* **Action item**: Your answer should consist only of the line with "[Warenkorb] (235, 35)" and the lines after it, reproduced exactly through the end of the entries below.

===============

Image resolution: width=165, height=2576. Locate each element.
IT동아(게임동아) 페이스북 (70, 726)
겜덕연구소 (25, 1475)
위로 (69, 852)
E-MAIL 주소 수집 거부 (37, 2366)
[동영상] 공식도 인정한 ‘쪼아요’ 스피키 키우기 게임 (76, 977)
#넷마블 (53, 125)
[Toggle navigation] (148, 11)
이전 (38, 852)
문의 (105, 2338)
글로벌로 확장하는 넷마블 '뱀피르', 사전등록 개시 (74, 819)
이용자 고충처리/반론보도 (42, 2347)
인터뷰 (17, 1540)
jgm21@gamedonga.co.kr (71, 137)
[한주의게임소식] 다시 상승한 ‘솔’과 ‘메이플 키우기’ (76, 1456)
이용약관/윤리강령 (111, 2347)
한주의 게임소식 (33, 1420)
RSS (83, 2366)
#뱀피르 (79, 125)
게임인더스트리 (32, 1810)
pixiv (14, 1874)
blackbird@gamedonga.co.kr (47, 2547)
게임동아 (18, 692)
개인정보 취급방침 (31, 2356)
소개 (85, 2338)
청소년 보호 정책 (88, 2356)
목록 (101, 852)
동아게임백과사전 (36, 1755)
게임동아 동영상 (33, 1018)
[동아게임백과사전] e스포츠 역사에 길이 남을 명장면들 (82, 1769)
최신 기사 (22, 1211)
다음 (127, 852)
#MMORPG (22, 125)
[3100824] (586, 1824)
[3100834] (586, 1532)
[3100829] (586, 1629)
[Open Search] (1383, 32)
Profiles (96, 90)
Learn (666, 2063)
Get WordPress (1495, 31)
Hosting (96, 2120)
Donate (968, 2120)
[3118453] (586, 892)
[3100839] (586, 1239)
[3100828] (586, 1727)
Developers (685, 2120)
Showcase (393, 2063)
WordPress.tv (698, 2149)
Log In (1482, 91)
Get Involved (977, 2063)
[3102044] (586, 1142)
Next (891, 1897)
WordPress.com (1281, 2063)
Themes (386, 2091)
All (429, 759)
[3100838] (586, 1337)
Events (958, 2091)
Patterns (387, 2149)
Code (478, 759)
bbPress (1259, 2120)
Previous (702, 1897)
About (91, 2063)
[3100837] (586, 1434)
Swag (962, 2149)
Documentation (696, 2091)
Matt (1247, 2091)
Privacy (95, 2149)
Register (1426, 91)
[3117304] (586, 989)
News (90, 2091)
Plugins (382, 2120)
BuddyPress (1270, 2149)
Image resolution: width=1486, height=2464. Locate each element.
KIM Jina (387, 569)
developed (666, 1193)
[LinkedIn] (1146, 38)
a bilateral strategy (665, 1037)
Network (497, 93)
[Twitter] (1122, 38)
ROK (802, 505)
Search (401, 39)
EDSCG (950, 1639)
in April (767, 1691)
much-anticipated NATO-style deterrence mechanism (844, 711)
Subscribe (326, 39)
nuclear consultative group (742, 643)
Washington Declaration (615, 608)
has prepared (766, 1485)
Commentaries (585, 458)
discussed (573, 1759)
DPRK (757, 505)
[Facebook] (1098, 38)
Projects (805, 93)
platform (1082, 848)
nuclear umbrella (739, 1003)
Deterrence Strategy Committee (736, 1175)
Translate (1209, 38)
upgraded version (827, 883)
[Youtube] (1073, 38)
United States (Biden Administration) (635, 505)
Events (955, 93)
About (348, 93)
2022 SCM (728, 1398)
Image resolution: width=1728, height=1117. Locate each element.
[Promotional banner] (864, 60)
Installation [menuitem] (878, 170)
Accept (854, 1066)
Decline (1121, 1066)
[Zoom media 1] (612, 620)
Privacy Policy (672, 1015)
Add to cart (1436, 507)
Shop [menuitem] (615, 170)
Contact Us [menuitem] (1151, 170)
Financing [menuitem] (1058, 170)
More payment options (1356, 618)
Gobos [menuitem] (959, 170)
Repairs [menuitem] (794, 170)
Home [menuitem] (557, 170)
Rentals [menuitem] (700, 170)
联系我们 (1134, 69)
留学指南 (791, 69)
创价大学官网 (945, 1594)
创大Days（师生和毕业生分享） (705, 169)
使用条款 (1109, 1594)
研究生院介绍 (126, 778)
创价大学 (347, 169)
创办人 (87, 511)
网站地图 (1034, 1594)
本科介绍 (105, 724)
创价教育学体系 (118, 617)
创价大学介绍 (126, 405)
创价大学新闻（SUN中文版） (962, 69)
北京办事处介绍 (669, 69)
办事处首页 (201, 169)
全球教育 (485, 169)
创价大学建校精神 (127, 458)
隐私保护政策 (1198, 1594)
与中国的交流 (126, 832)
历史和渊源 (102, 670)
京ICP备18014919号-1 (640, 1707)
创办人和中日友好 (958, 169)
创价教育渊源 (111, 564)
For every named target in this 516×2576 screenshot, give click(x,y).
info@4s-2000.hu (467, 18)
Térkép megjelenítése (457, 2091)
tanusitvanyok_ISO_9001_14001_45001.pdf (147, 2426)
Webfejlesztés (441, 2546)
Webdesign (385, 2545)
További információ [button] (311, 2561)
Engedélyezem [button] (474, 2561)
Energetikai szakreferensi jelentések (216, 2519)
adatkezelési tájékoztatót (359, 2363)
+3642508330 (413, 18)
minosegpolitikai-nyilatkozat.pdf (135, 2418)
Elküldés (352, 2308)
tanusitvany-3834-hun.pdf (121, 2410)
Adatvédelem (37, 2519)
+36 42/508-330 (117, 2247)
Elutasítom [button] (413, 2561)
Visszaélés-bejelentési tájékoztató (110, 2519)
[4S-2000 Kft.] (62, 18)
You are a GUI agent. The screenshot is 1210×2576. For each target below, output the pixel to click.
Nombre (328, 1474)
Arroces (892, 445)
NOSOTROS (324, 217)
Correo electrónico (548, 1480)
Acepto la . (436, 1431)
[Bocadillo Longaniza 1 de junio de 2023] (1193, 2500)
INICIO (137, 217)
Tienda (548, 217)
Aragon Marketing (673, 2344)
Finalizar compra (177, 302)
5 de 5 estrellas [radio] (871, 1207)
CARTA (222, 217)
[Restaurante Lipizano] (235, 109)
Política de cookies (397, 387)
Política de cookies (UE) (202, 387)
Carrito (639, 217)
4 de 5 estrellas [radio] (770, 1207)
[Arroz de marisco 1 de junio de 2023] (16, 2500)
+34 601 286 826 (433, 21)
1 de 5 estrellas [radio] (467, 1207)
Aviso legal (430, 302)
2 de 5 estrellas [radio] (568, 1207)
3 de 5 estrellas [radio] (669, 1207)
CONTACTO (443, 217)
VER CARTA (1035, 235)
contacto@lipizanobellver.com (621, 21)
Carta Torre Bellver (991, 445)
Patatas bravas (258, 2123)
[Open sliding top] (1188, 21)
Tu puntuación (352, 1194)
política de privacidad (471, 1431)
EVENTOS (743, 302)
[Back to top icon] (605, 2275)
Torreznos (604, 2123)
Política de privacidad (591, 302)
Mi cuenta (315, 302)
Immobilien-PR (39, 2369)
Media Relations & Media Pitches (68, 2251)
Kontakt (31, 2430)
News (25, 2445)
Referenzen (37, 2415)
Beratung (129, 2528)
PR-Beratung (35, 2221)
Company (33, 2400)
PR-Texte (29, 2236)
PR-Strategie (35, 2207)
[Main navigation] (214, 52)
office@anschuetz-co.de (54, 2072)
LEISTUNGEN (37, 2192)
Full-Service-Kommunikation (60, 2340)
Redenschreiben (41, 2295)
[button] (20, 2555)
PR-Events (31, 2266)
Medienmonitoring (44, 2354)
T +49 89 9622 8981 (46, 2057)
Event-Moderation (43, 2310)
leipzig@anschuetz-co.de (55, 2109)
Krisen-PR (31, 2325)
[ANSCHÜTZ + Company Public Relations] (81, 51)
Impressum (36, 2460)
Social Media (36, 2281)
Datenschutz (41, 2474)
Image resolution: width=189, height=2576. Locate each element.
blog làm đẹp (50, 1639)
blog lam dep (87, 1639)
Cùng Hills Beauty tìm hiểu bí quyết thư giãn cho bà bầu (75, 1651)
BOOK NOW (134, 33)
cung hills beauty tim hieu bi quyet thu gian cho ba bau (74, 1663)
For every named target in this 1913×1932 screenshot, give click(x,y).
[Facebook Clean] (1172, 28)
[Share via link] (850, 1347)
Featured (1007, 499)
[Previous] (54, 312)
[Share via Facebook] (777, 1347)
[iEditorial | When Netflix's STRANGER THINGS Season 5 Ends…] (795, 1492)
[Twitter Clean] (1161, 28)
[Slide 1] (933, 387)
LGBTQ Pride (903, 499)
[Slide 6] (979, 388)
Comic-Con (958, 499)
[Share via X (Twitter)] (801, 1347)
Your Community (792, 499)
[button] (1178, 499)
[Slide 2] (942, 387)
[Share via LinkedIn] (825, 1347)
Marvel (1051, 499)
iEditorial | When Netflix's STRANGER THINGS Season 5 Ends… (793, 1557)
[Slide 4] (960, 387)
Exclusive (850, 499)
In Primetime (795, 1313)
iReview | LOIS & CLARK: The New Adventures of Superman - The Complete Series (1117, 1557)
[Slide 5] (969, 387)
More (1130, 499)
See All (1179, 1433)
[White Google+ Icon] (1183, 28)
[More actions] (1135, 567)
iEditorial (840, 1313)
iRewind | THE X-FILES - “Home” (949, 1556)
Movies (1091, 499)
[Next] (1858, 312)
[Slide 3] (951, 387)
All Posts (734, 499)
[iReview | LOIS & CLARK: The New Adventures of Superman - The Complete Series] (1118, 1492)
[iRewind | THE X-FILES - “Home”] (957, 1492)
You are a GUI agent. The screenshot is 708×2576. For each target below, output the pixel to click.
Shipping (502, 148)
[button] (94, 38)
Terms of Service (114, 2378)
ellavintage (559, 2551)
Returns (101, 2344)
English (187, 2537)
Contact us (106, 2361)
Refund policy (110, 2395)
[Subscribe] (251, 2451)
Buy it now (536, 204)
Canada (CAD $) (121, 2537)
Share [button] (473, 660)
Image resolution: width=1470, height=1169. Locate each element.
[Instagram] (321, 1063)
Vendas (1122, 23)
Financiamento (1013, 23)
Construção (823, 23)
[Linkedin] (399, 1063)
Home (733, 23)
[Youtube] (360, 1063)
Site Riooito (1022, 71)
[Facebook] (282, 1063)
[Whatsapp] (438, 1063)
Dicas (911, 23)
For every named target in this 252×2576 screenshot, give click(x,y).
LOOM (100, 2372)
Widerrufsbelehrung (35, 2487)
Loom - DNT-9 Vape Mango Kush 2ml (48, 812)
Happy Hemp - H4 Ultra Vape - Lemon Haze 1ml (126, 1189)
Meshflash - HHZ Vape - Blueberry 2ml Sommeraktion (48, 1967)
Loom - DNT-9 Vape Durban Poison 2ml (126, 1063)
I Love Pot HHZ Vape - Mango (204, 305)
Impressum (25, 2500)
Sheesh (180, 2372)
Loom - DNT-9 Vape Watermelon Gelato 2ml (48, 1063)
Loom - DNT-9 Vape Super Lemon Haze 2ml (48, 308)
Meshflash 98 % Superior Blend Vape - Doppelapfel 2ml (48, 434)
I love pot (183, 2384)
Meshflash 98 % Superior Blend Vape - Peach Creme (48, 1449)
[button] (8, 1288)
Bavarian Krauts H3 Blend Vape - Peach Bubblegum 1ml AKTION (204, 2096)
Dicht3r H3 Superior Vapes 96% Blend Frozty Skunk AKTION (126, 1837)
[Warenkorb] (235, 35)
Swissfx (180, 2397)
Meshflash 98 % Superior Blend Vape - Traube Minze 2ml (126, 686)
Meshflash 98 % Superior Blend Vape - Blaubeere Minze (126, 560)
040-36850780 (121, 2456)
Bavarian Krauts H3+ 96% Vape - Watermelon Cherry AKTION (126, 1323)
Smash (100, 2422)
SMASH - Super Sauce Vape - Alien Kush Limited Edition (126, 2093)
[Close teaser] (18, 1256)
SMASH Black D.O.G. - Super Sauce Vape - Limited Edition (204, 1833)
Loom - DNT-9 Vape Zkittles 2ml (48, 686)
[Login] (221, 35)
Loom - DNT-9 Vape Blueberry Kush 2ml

===============

* **Answer below**:
[Warenkorb] (235, 35)
Swissfx (180, 2397)
Meshflash 98 % Superior Blend Vape - Traube Minze 2ml (126, 686)
Meshflash 98 % Superior Blend Vape - Blaubeere Minze (126, 560)
040-36850780 (121, 2456)
Bavarian Krauts H3+ 96% Vape - Watermelon Cherry AKTION (126, 1323)
Smash (100, 2422)
SMASH - Super Sauce Vape - Alien Kush Limited Edition (126, 2093)
[Close teaser] (18, 1256)
SMASH Black D.O.G. - Super Sauce Vape - Limited Edition (204, 1833)
Loom - DNT-9 Vape Zkittles 2ml (48, 686)
[Login] (221, 35)
Loom - DNT-9 Vape Blueberry Kush 2ml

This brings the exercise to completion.